After they dug that wall up, they had to clean the wall. They had scraped and sprayed it off, and then used a sump pump to clean up the water they were putting back into the hole. The evening after they had just done this, we were sitting in our living room when we heard a large C R A S H. Part of the wall had caved in, rattling the ladder that was still in the hole. I had quite the adrenaline rush from that loud noise, but overall, it wasn’t much of a setback. They recovered from it quickly!
Here’s a picture of the cleaned up, nonmuddy wall.
After the wall was clean (and dry), they sprayed a layer of black tar on it, for waterproofing. The whole house smelled that day. It was funny though, it kind of smelled like chocolate. While in the house, you get used to the smell, but if you leave and come back in for a bit, you wonder who is baking something. I never realized tar and chocolate smelled so similar. :)
You can see the black tar here (and the person applying it at the end of the picture)
After the layer of tar, they put in a drain at the bottom of the hole. They call this a tile, but basically it’s a permeable pipe that allows the water to go in and then moves the water to a sump pump. The sump pump is installed at one end of the house and all water that is collected into that tile ends up getting pumped out and into a field that drains to the ditch.
After the drain and sump pump are installed, they place a dimple board over the whole wall. This helps any water that comes in contact with the wall to drip down to the drain and not enter into the wall. Finally, a layer of gravel goes on top of the drain. You’d be amazed at just how much gravel goes in (nearly to the top!). The gravel helps the water move down towards the tile. On top of the gravel goes the dirt.

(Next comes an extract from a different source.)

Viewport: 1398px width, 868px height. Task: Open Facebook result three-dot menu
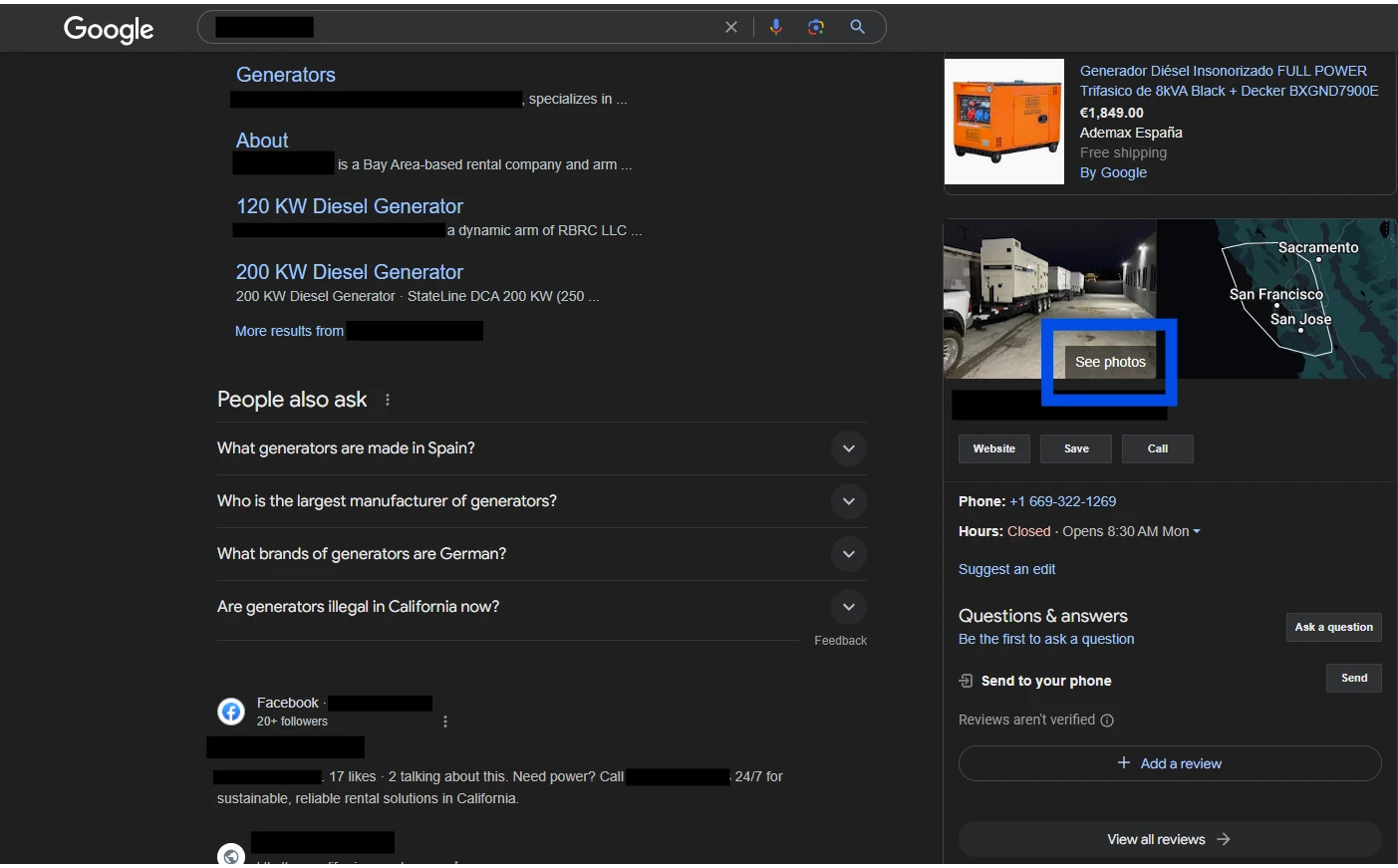click(x=445, y=722)
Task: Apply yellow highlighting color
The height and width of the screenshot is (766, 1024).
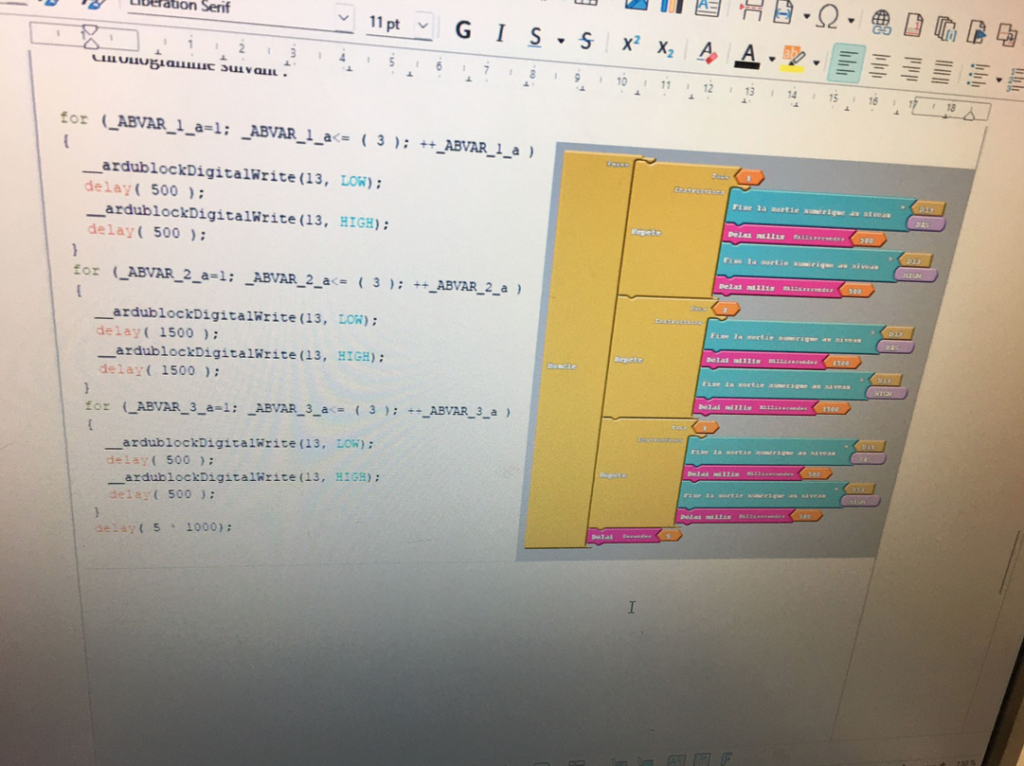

In addition, the dirt around the house is piled up higher against the house and angled downward, so that it will drain away from the house. French drains were installed so that the water will move away from the house as well. Last, but certainly not least, seamless guttering was installed, too so that the french drains would be put to good use!
Since that time, we’ve had no water leaking into the walls of the basement! We did continue to have some seepage, but we’re now addressing that issue. I’ll tell you all about that one next!
That is phase one of our basement waterproofing project in a nutshell.